The question that gets some organizations tied up in knots is how to make the best and most efficient use of these funds. We all dream about how we'd put a few thousand bucks to use if it were to arrive on our doorsteps, but when actually faced with a check in one's hands, the dreams may be...well... too dreamy. Where should it go, if the donor hasn't stipulated a place for it to land?
The director of a small cultural nonprofit asked me this question. After several years of increased attendance and program income, should a new source of funding be used to expand promotion to keep those numbers rising or should it be used toward dedicated staffing that ensures organizational stability and related programmatic quality?
My first response was to ask what the nonprofit's strategic plan said. Hmmm....no up-to-date strategic plan. OK, that explains why the organization doesn't readily know where to put its windfall. Then how about the mission -- what does the organization say it does? Where does the mission focus the work?

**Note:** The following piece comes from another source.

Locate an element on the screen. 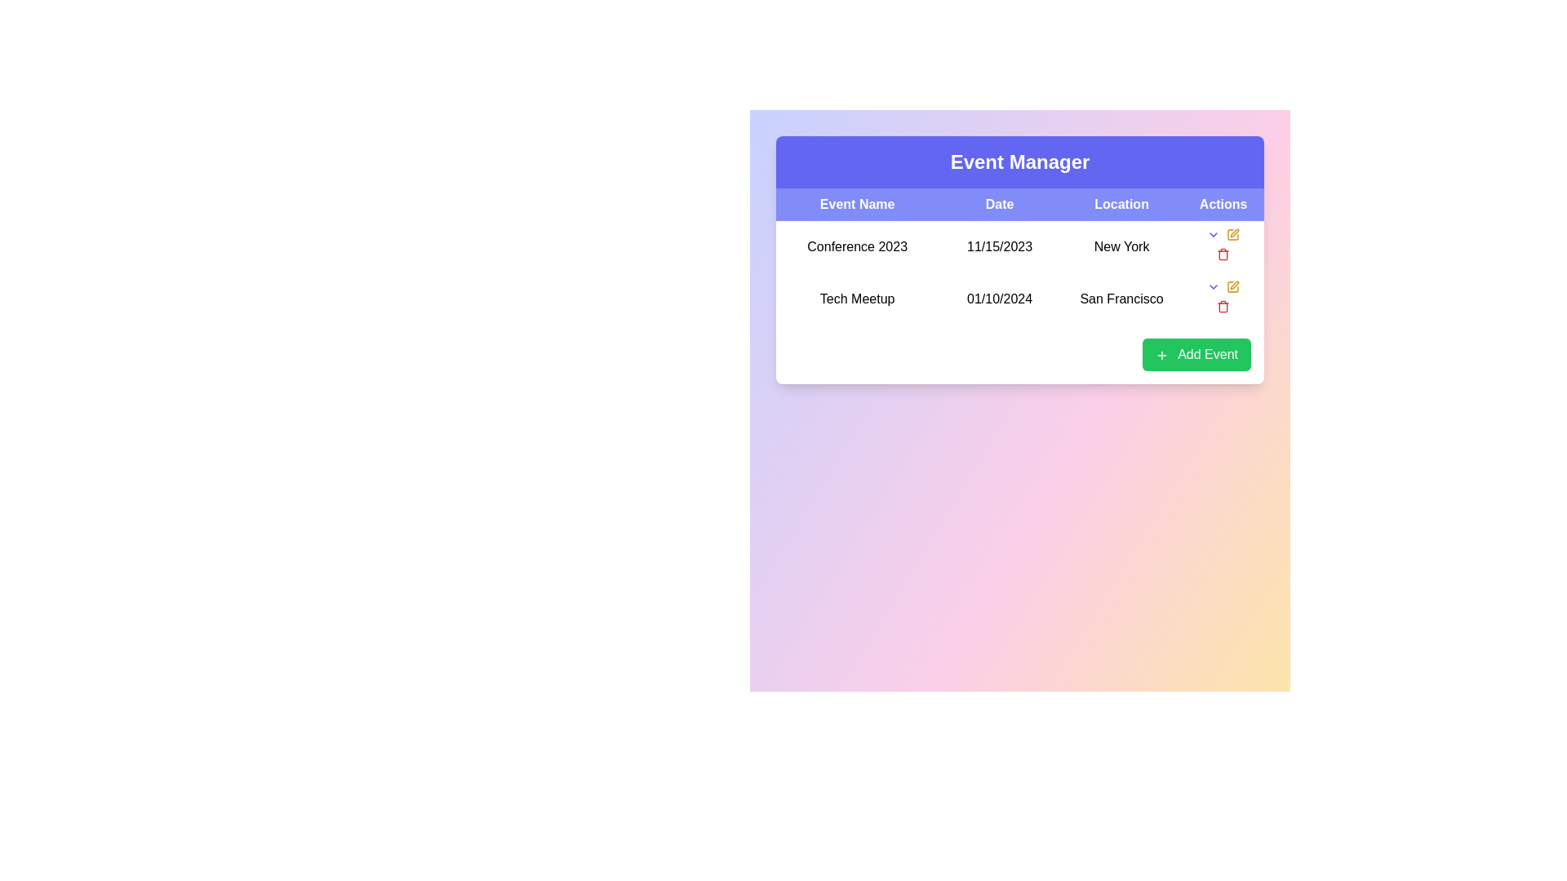  the delete button located in the 'Actions' column of the 'Tech Meetup' event row is located at coordinates (1222, 299).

Once those questions can be answered, then an obvious next question to answer is how can that work be best accomplished? Answering that could lead to a landing spot for the cash.
And what about that phrase "be best accomplished" -- what do I mean by that? I'm talking about the greatest return for the investment of that money, because, frankly, what to spend the money on is as varied as those staking a claim on it, but clearly some items have greater mission ROIs than others.
There's also this old notion that I particularly like: windfalls should be invested rather than frittered away precisely because it's money you never planned on and might certainly never see again. If you use your windfall to pay the electric bill, you've bought yourself a month's ROI. If you use it to install energy saving systems, your ROI is a whole lot longer.
In the case of the nonprofit that's trying to weigh staffing against a bigger promotion budget, I see the investment in staffing as having greater potential long term impact on developing and expanding the reasons why people would attend. Will more advertising about the same old programming really keep attendance growing? To a point it will, but promotion dollars follow great programming (not the other way around) and what really keeps audiences coming back for more is the talent behind the mission. To me, that's where I'd put the windfall.